Leave out the pictures and restate exactly, and only, the lines from the one that contains "Click the 'llana' answer text in option b" through the final line of the material below.

──────

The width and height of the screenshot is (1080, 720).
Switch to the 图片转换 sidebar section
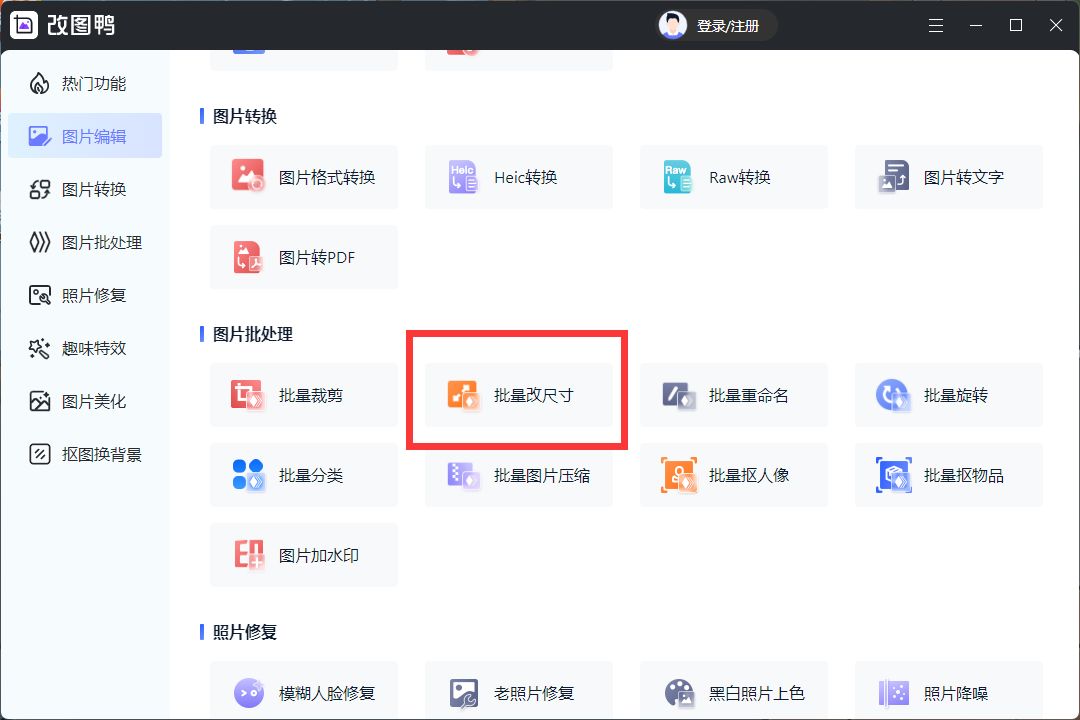click(85, 189)
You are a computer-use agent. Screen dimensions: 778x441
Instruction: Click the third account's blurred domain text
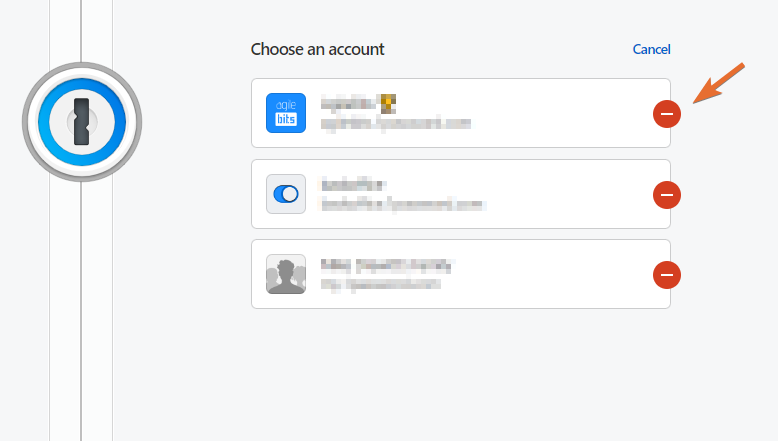click(380, 285)
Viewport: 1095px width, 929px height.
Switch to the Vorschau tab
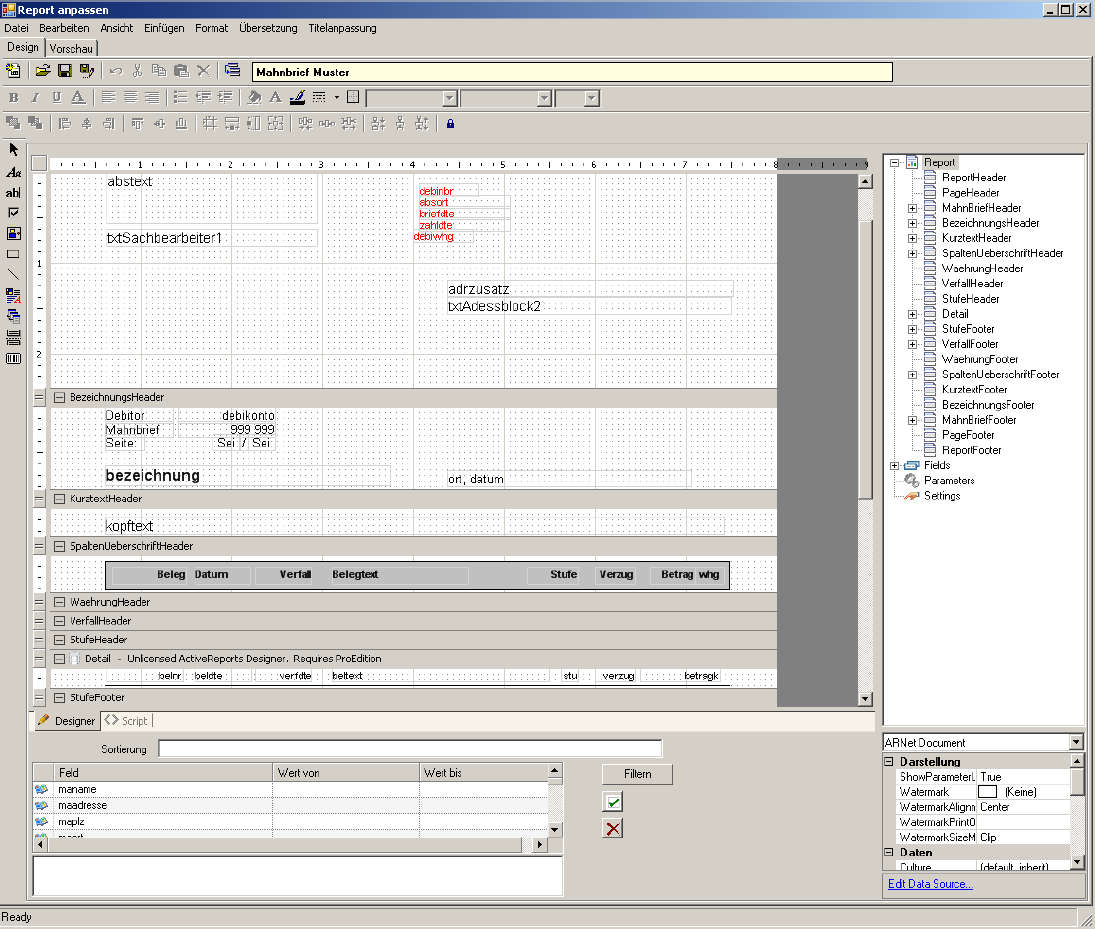click(71, 48)
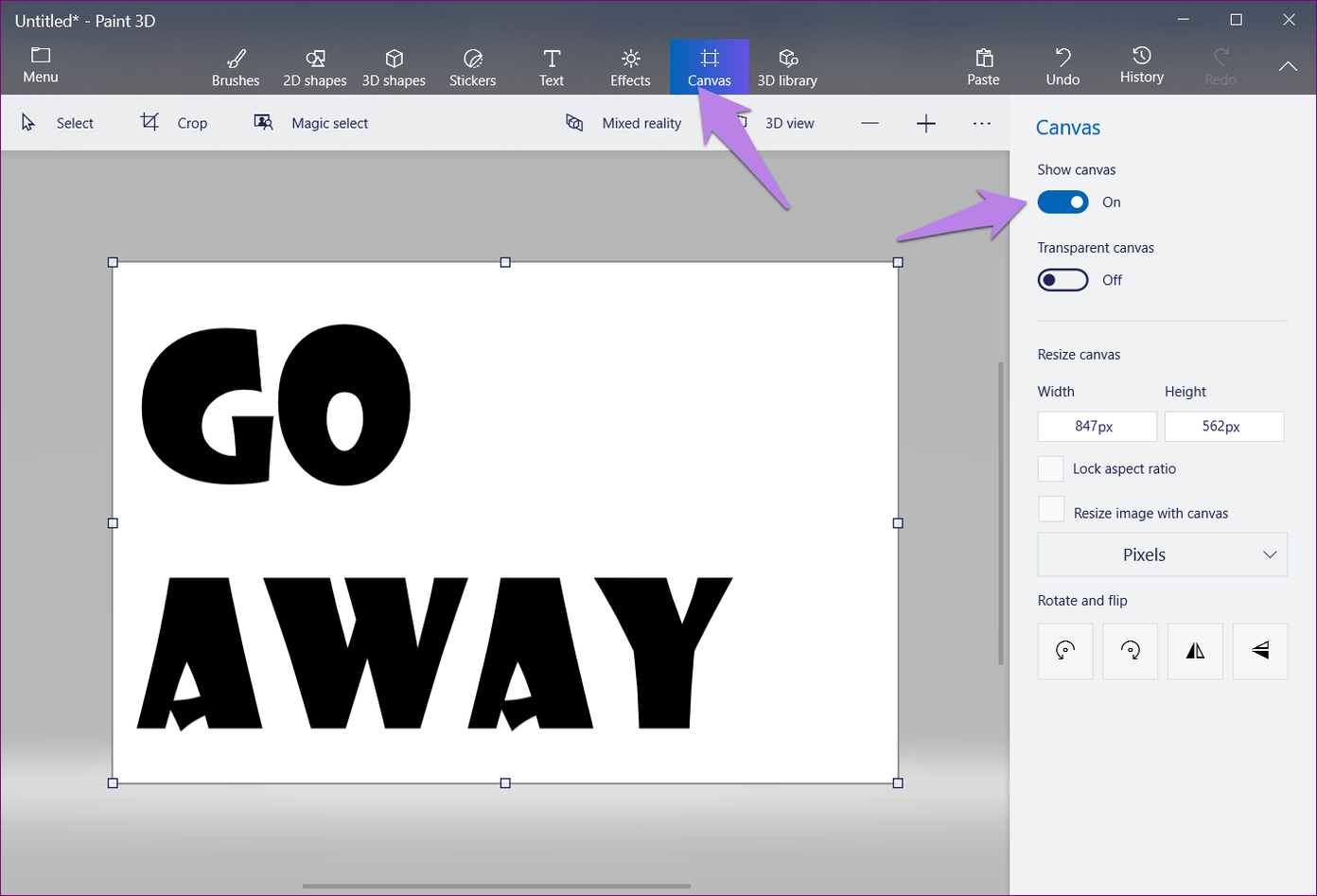
Task: Open the Effects panel
Action: (x=630, y=67)
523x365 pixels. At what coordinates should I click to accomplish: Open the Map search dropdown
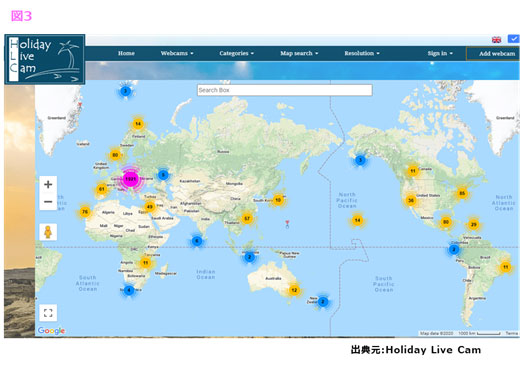click(x=299, y=53)
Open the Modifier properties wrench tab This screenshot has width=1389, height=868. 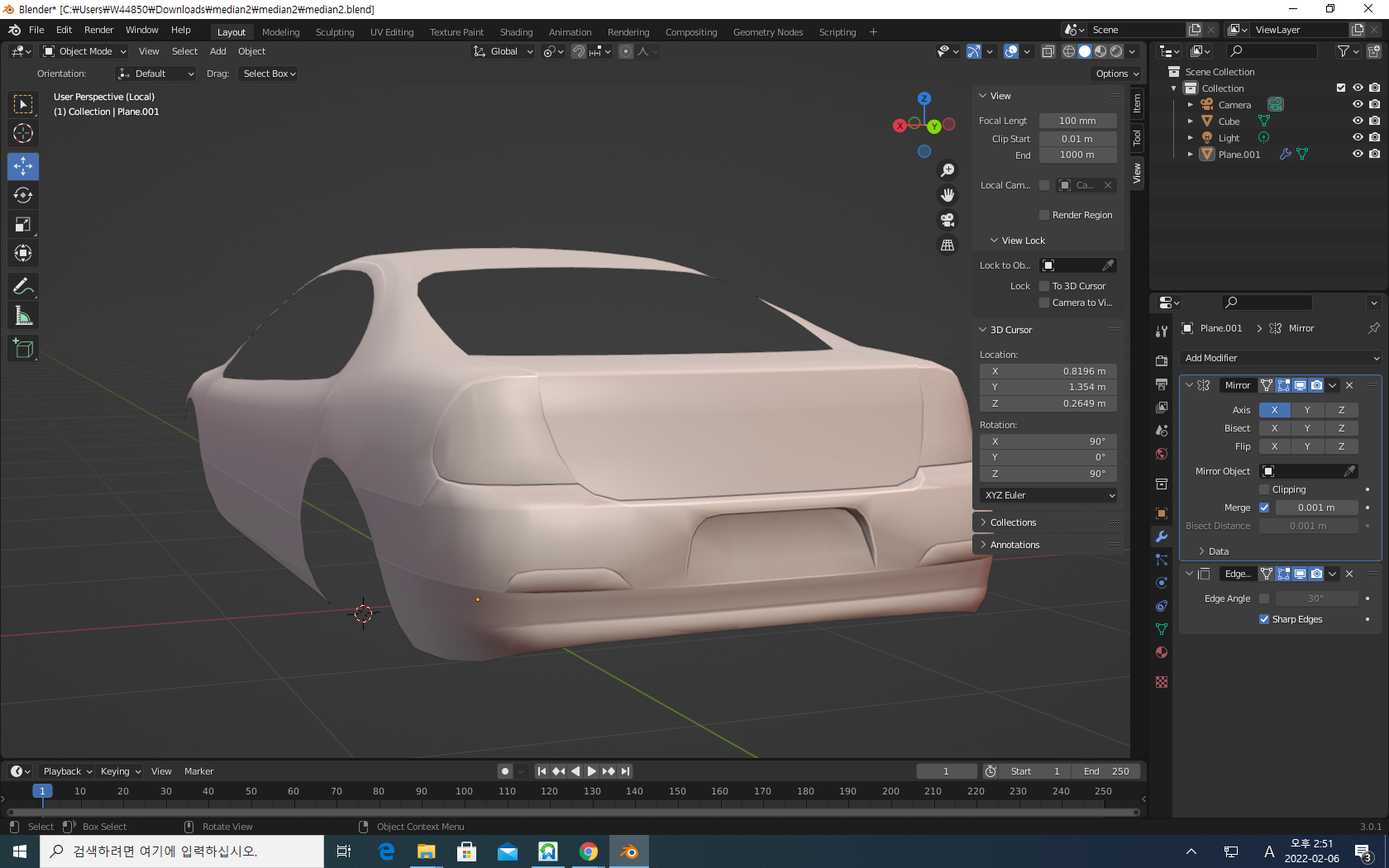pos(1162,537)
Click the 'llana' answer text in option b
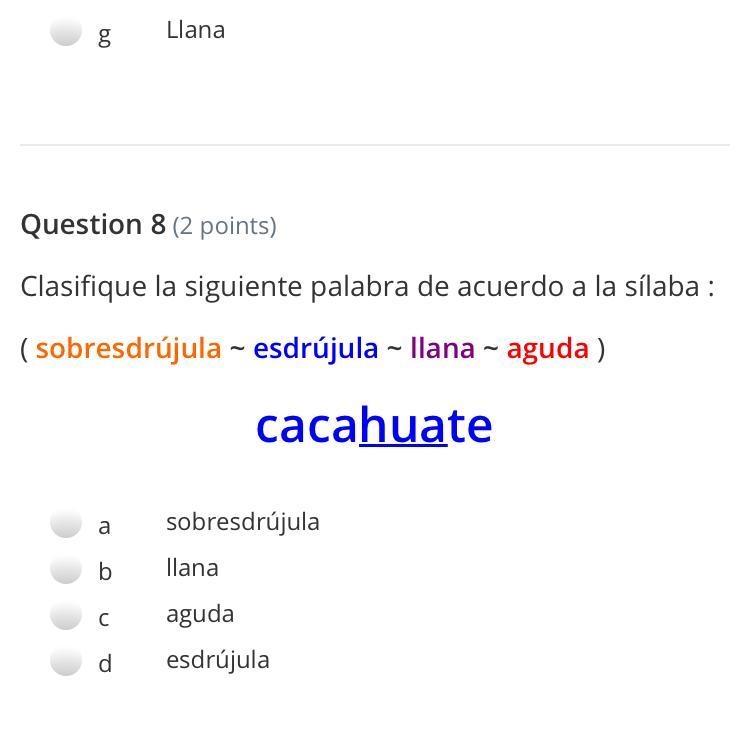Viewport: 750px width, 750px height. (x=192, y=568)
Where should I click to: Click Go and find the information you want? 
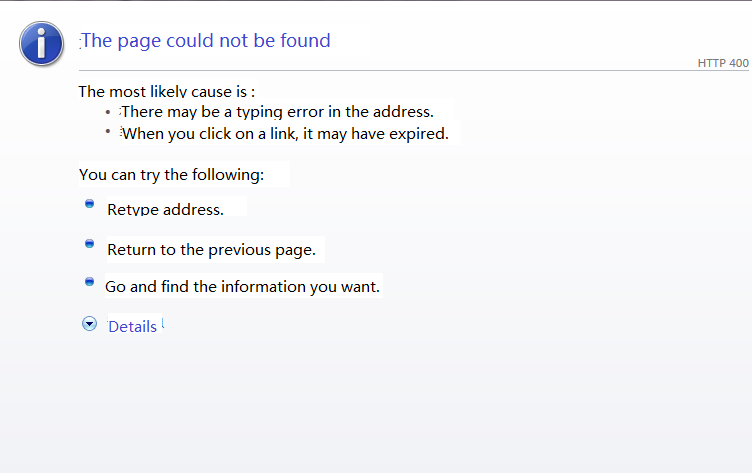pos(243,287)

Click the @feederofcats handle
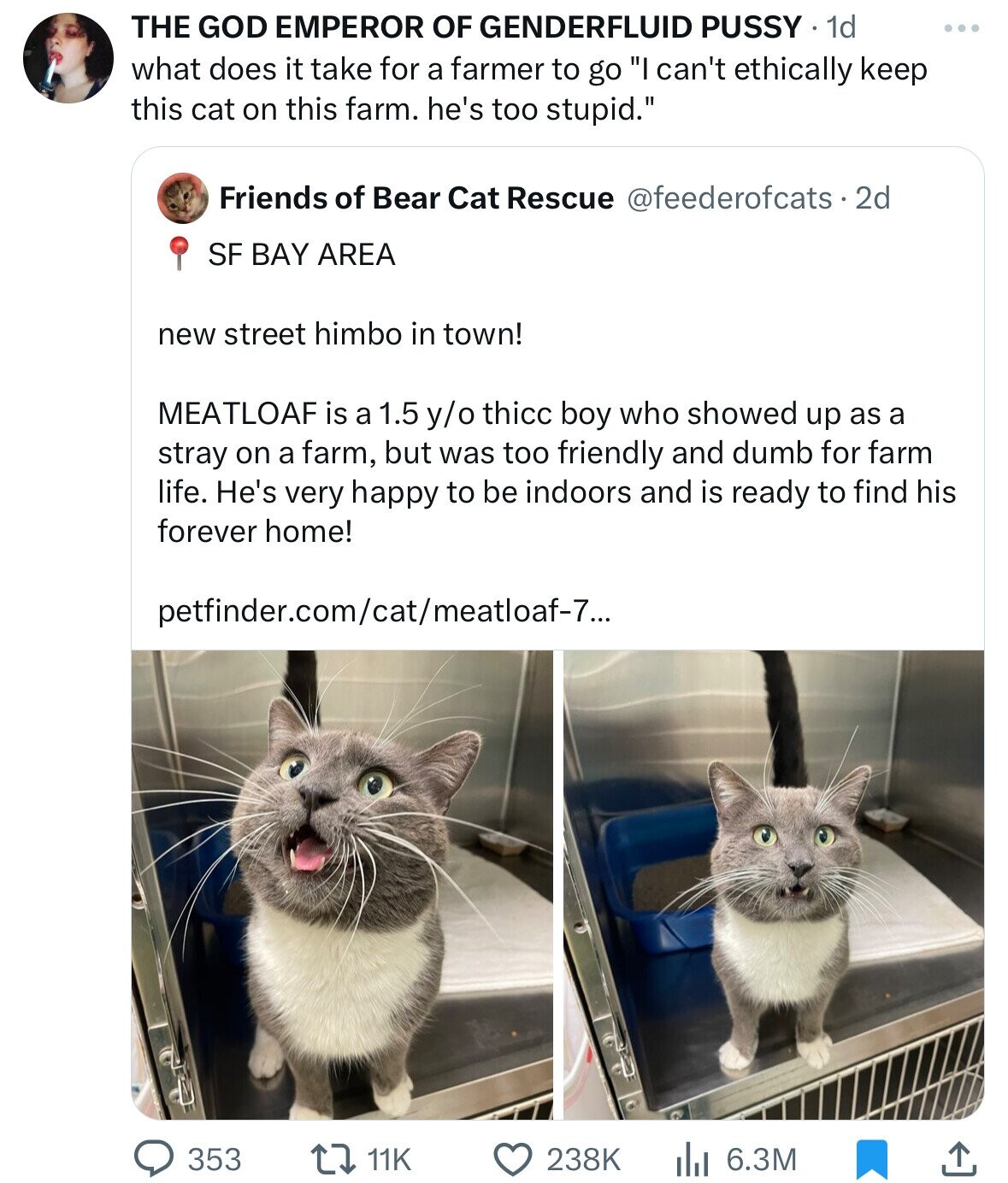(x=729, y=198)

──────

:: ANSWER SECTION ::
Click the 'llana' answer text in option b
Viewport: 750px width, 750px height. (x=192, y=568)
Where should I click to: Click Go and find the information you want? 
pos(243,287)

Click the @feederofcats handle
(x=729, y=198)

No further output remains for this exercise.